Systems and genome-wide approaches unite to provide a route to personalized medicine
© BioMed Central Ltd. 2012
Published: 30 March 2012
A report on the Keystone Symposium 'Complex Traits: Genomics and Computational approaches', Breckenridge, Colorado, USA, 20-25 February 2012.
Translating biological findings into healthcare
The study of complex traits in humans and model organisms has made considerable progress in recent years. Technological innovation facilitated an era of genome-wide association studies (GWASs) to investigate complex traits. Multi-dimensional high-resolution genomics data capture dynamics of cellular state and function, enabling the elucidation of complex biological networks. As echoed throughout the recent Keystone Symposium, vast amounts of genomic data are being generated, with implications for health and disease at both the population and individual levels. A key challenge for the community is how to best use this deluge of data. We need significant efforts in informatics, analytic methods development, meta-dimensional data integration, data sharing, data visualization, and strategies for bringing actionable biology into healthcare. The recognition of biology as a complex and informational science was seen as being first and foremost, and there was palpable excitement that we are truly on the cusp of discoveries that will revolutionize human health.

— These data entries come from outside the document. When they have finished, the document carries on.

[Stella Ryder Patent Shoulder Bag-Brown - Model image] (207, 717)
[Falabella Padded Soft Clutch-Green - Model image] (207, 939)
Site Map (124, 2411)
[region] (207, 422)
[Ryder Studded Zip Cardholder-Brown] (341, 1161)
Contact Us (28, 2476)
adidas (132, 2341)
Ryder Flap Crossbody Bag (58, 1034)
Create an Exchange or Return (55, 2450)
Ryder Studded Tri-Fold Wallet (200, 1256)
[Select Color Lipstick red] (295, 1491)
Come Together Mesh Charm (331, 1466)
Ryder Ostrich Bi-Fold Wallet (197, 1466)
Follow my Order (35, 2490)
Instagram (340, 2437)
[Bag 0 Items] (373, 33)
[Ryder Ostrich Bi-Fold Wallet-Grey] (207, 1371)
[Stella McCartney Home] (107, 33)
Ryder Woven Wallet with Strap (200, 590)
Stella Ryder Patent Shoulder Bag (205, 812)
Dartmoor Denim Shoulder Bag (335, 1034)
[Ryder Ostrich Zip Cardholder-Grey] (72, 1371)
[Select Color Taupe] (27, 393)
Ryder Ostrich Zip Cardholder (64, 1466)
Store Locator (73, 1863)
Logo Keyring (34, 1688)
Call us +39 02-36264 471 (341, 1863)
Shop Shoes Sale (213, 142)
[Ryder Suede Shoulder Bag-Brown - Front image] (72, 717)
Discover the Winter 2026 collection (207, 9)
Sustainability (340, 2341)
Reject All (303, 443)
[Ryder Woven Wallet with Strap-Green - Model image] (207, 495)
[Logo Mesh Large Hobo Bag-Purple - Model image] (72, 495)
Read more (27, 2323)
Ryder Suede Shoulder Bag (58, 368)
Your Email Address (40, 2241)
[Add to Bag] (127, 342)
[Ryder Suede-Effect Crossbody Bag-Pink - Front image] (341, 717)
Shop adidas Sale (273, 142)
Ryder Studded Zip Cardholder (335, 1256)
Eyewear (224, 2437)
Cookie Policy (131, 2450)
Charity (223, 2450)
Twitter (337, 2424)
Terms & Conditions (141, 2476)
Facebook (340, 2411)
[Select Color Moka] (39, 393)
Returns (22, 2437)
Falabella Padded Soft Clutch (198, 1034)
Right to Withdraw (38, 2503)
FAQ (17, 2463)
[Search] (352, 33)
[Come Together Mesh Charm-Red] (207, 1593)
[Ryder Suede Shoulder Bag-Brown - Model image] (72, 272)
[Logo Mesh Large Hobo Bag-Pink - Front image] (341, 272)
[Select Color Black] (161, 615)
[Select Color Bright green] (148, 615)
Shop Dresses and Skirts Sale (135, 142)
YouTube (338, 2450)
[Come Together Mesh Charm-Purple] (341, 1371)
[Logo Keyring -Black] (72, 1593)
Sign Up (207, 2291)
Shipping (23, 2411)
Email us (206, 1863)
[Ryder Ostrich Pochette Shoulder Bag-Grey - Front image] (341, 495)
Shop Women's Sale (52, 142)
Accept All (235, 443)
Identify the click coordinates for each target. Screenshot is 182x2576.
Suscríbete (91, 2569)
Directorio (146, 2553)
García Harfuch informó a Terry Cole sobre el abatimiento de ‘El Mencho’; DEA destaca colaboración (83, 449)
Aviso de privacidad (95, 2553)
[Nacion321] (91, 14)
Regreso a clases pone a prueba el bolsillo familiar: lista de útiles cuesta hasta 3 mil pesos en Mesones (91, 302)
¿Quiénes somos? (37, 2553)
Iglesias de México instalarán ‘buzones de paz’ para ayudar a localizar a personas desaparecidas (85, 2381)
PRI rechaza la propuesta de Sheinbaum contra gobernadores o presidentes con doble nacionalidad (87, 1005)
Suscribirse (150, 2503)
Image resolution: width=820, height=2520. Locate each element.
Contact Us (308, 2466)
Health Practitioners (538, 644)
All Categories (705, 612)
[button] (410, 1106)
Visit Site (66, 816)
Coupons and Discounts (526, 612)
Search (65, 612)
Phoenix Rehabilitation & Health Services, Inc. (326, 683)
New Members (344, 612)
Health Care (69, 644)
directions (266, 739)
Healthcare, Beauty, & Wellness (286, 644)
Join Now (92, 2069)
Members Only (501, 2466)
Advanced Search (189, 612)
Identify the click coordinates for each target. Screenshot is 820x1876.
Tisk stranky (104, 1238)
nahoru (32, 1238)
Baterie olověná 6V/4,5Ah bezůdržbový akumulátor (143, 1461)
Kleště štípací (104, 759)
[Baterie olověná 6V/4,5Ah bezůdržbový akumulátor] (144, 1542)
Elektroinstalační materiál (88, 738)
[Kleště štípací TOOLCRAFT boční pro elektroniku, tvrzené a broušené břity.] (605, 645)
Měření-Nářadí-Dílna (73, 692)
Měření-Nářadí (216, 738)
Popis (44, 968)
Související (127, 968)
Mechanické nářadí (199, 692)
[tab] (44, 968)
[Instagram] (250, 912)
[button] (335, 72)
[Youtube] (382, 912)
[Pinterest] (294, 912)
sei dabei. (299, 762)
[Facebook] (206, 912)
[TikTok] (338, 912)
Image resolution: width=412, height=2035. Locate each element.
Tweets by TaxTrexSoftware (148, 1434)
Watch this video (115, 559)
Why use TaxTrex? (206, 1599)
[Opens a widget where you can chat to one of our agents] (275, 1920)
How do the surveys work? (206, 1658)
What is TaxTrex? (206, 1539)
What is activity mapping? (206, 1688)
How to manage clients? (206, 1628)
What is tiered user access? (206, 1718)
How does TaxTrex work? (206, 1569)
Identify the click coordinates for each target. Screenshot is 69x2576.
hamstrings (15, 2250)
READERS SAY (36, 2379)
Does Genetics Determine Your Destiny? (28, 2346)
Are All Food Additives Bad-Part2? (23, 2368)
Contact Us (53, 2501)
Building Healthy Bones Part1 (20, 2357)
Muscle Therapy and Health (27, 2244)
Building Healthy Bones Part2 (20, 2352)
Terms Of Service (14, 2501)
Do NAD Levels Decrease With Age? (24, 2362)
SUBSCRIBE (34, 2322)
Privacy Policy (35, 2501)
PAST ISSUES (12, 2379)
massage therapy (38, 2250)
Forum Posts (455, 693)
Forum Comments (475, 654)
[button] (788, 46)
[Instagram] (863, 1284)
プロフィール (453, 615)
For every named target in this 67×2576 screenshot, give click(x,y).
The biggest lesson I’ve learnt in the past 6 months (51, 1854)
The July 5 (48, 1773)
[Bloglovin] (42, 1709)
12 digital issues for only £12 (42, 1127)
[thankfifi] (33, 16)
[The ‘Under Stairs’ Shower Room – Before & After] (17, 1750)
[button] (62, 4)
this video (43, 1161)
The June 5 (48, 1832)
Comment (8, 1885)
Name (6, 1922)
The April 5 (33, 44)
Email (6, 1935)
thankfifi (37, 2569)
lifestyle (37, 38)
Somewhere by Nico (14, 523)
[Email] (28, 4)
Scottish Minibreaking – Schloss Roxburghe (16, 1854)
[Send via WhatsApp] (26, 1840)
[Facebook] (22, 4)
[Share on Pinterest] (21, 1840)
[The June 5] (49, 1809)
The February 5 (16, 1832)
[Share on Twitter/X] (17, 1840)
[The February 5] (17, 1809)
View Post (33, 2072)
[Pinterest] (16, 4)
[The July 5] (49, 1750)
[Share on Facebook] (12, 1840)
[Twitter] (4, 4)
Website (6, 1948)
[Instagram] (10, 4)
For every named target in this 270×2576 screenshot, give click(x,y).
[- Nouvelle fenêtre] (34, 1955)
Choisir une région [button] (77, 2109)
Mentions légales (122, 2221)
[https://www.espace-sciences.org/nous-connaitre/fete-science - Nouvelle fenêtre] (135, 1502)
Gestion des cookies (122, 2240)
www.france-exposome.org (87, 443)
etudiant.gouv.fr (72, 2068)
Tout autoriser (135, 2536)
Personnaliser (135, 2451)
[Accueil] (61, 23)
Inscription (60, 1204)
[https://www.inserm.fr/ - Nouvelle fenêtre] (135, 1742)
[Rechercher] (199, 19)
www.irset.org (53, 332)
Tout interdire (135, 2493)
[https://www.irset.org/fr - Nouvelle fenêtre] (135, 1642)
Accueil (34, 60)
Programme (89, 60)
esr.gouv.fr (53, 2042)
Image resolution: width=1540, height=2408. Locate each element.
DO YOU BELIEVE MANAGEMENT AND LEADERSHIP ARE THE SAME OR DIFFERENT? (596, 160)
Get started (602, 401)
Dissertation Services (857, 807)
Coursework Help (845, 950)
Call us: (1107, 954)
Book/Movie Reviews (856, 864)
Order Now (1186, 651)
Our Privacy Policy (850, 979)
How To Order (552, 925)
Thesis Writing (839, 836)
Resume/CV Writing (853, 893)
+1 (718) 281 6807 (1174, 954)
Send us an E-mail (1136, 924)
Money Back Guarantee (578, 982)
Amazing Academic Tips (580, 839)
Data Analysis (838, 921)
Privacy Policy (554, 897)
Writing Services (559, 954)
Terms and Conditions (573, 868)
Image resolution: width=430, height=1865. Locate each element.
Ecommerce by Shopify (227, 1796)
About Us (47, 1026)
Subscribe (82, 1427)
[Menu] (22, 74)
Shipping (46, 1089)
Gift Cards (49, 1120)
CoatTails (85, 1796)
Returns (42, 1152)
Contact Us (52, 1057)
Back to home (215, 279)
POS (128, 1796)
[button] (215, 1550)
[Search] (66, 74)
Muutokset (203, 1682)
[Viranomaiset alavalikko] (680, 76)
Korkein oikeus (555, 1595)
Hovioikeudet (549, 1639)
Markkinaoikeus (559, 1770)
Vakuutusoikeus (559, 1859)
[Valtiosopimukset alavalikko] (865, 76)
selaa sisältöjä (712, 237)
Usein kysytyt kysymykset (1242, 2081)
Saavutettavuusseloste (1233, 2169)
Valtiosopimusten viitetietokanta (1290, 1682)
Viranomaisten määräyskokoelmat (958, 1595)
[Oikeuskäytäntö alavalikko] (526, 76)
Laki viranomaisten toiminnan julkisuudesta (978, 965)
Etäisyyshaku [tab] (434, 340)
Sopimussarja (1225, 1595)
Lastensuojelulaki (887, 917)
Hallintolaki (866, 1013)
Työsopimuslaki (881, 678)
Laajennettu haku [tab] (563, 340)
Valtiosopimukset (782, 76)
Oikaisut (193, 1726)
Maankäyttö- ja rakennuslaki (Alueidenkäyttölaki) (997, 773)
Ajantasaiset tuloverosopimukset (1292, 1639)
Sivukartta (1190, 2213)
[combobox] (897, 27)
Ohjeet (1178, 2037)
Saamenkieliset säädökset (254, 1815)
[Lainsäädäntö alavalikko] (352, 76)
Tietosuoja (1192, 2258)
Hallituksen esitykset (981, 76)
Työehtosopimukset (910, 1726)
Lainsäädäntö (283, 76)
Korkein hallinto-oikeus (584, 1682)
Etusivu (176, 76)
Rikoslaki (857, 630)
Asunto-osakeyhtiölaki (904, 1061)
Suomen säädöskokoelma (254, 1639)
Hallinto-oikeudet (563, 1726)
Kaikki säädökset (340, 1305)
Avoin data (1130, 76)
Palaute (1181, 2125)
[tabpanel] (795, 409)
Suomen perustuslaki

A view from the GWAS community
Current efforts of the GWAS community can be divided into two broad categories: discovery of novel risk loci, and extraction of biologically meaningful information from identified loci. Mark McCarthy (Oxford University) illustrated several successful approaches under way in type 2 diabetes (T2D) research. Meta-analysis of multiple case-control cohorts has resulted in new associations and identified a large number of variants with diminishing effect sizes. Fine mapping in non-Caucasian populations, functional genomics, and network-based approaches in disease-relevant tissues are identifying causal genes and elucidating functional mechanisms. Elizabeth Speliotes (University of Michigan) echoed these themes, with approaches implicating novel genes and pathways in obesity and non-alcoholic fatty liver disease. However, how to translate potentially causal genes into therapeutics can be less transparent. Sekar Kathiresan (Massachusetts General Hospital) described a Mendelian randomization approach to test whether the association of higher plasma high-density lipoprotein cholesterol (HDL-C) with reduced myocardial infarction (MI) risk is causal. The results of the study challenge the idea that raising plasma HDL-C will reduce MI risk; it is an important cautionary tale demonstrating that robust disease biomarkers may not always be feasible as therapeutic targets. A shift towards evaluation of rare and low-frequency variant effects on complex traits through whole-genome and exome sequencing is currently under way, as are epigenome-wide association studies, as exemplified by a genome-wide study of brain methylation in Alzheimer's disease (described by Manolis Kellis, Massachusetts Institute of Technology).
Many of these studies are moving from identified associations to an understanding of function. Kellis' whirlwind tour of data resources and analytic tools illustrated how the ENCODE project's data are being used to annotate dynamic regulatory elements in multiple human cell types, and can be mined to develop models of genetic effects.
Focus on health disparities
A workshop was held with the aim of better understanding how genomics research informs and impacts issues related to health disparities. Joshua Akey (University of Washington) provided a population genetics perspective by describing the National Heart, Lung, and Blood Institute Exome Resequencing project, comprising high-coverage exome sequencing of over 2,000 African-American and European-American individuals. A high number of predicted deleterious variants were identified per individual, with the overall frequency spectrum dominated by very rare (mostly singleton) variants, consistent with human population demography models.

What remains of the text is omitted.